What are some other side effects of this drug?
  • All drugs may cause side effects. However, many people have no side effects or only have minor side effects. Call your child’s doctor or get medical help if any of these side effects or any other side effects bother your child or do not go away:
  • Headache.
  • These are not all of the side effects that may occur. If you have questions about side effects, call your child’s doctor. Call your child’s doctor for medical advice about side effects.
  • You may report side effects to your national health agency.
How is this drug best given?
  • Give this drug as ordered by your child’s doctor. Read all information given to you. Follow all instructions closely.
  • All oral products:
  • Give this drug with or without food.
  • Ask the doctor before you give your child antacids with this drug.
  • Chewable tablet:
  • Have your child chew or crush well. Do not let your child swallow it whole.
  • Liquid (suspension):
  • Shake well before use.
  • Measure liquid doses carefully. Use the measuring device that comes with this drug. If there is none, ask the pharmacist for a device to measure this drug.
  • Injection:
  • It is given as a shot into a vein.
What do I do if my child misses a dose?
  • All oral products:
  • If your child takes this drug on a regular basis, give a missed dose as soon as you think about it.
  • If it is close to the time for your child’s next dose, skip the missed dose and go back to your child’s normal time.
  • Do not give 2 doses at the same time or extra doses.
  • Many times this drug is given on an as needed basis. Do not give to your child more often than told by the doctor.
  • Injection:
  • Call your child’s doctor to find out what to do.
How do I store and/or throw out this drug?
  • All oral products:
  • Store at room temperature.
  • Store in a dry place. Do not store in a bathroom.
  • Liquid (suspension):
  • Throw away any part not used after 1 month.
  • Injection:
  • If you need to store this drug at home, talk with your child’s doctor, nurse, or pharmacist about how to store it.
  • All products:
  • Keep all drugs in a safe place. Keep all drugs out of the reach of children and pets.
  • Throw away unused or expired drugs. Do not flush down a toilet or pour down a drain unless you are told to do so. Check with your pharmacist if you have questions about the best way to throw out drugs. There may be drug take-back programs in your area.
General drug facts
  • If your child’s symptoms or health problems do not get better or if they become worse, call your child’s doctor.

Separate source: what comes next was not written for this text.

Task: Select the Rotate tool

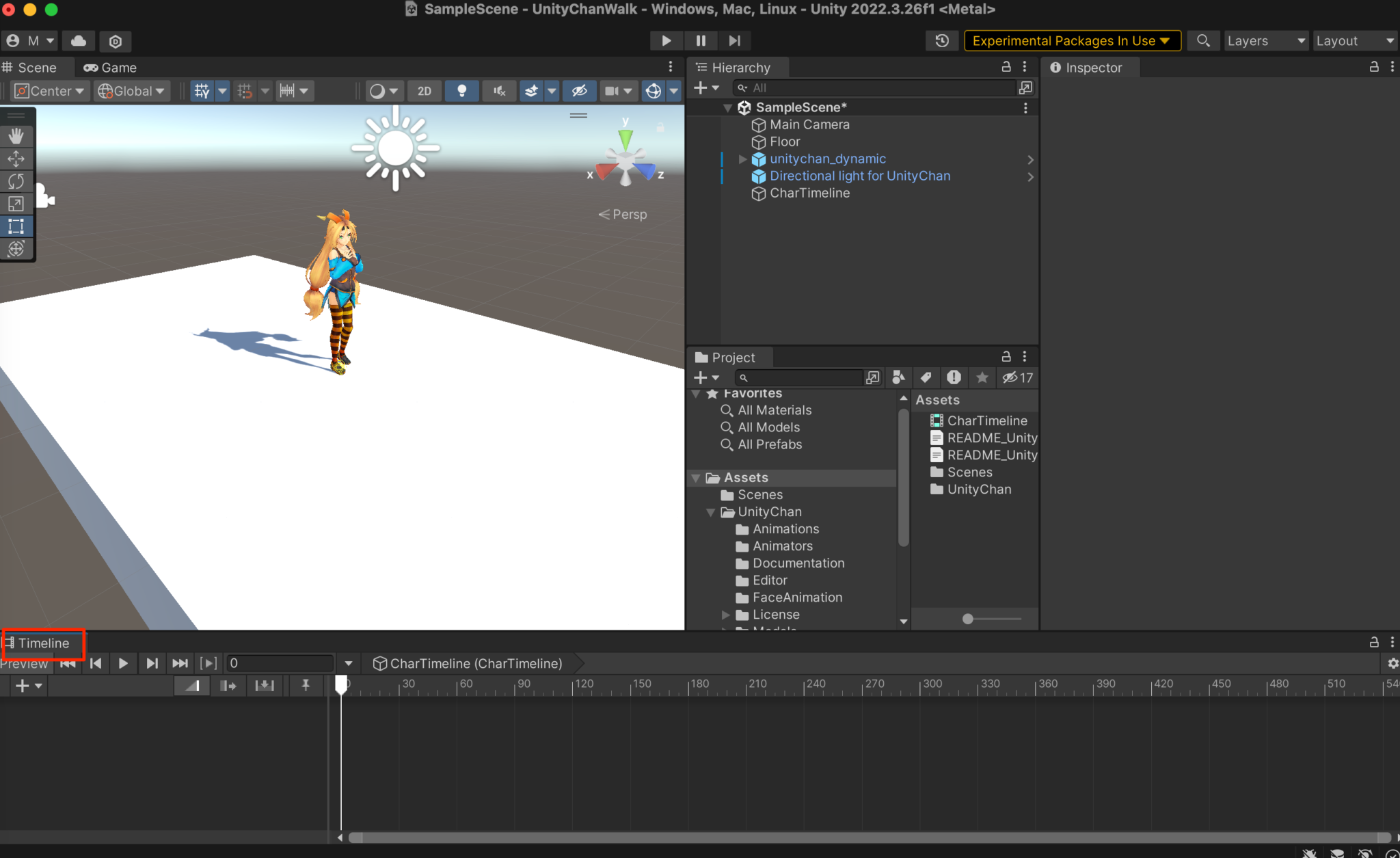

  • Do not share your child’s drug with others and do not give anyone else’s drug to your child.
  • Keep a list of all your child’s drugs (prescription, natural products, vitamins, OTC) with you. Give this list to your child’s doctor.
  • Talk with your child’s doctor before giving your child any new drug, including prescription or OTC, natural products, or vitamins.
  • Some drugs may have another patient information leaflet. If you have any questions about this drug, please talk with your child’s doctor, nurse, pharmacist, or other health care provider.
  • If you think there has been an overdose, call your poison control center or get medical care right away. Be ready to tell or show what was taken, how much, and when it happened.